[ASSIGNED TASK]: Your task is to repeat exactly the lines below between the line holding "Contáctanos (731, 2213)" and the line holding "Condiciones generales (342, 2325)", inclusive, and only those.

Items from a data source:
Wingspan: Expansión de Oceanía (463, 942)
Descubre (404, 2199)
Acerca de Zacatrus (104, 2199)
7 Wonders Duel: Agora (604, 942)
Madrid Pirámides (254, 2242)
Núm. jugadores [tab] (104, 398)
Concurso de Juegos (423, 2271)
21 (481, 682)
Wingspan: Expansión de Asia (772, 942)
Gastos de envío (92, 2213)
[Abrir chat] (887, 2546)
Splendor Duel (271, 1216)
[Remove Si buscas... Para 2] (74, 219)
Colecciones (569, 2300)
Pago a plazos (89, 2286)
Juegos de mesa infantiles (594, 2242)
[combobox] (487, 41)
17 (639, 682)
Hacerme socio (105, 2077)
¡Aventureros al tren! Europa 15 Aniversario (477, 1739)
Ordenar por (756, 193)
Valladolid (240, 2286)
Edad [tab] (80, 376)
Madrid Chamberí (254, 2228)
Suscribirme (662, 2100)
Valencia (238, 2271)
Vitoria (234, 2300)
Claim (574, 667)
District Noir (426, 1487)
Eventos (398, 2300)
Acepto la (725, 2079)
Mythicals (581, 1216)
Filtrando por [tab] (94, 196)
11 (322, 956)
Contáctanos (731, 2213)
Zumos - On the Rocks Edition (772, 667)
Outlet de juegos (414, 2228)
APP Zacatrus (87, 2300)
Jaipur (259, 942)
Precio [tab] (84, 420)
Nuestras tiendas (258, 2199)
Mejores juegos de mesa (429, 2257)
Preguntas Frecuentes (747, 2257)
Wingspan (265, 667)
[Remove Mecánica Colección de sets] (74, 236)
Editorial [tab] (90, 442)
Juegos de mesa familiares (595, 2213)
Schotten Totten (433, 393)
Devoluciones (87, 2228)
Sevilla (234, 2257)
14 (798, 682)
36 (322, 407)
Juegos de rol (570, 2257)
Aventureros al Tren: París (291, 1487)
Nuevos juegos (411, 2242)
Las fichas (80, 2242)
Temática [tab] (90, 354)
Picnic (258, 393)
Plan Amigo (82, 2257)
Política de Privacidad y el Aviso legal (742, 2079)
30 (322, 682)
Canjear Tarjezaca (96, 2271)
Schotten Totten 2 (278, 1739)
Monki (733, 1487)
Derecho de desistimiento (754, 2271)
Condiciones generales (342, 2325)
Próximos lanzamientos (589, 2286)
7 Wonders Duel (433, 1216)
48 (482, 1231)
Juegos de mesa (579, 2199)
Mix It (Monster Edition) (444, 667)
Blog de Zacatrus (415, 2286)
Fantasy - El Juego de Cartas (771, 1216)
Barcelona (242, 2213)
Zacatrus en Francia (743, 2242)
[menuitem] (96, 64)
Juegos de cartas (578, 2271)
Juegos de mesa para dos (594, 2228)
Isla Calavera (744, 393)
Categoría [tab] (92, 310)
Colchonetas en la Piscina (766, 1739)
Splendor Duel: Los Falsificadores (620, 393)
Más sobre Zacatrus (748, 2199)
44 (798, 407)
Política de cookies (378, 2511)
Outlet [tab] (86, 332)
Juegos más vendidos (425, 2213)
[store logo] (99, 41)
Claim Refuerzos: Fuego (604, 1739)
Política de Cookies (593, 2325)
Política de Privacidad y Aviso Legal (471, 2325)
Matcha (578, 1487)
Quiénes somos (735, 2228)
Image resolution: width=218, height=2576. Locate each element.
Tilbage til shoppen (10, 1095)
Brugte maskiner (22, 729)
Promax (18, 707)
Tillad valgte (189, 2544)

[ANSWER SECTION]:
Contáctanos (731, 2213)
Zumos - On the Rocks Edition (772, 667)
Outlet de juegos (414, 2228)
APP Zacatrus (87, 2300)
Jaipur (259, 942)
Precio [tab] (84, 420)
Nuestras tiendas (258, 2199)
Mejores juegos de mesa (429, 2257)
Preguntas Frecuentes (747, 2257)
Wingspan (265, 667)
[Remove Mecánica Colección de sets] (74, 236)
Editorial [tab] (90, 442)
Juegos de mesa familiares (595, 2213)
Schotten Totten (433, 393)
Devoluciones (87, 2228)
Sevilla (234, 2257)
14 (798, 682)
36 (322, 407)
Juegos de rol (570, 2257)
Aventureros al Tren: París (291, 1487)
Nuevos juegos (411, 2242)
Las fichas (80, 2242)
Temática [tab] (90, 354)
Picnic (258, 393)
Plan Amigo (82, 2257)
Política de Privacidad y el Aviso legal (742, 2079)
30 (322, 682)
Canjear Tarjezaca (96, 2271)
Schotten Totten 2 (278, 1739)
Monki (733, 1487)
Derecho de desistimiento (754, 2271)
Condiciones generales (342, 2325)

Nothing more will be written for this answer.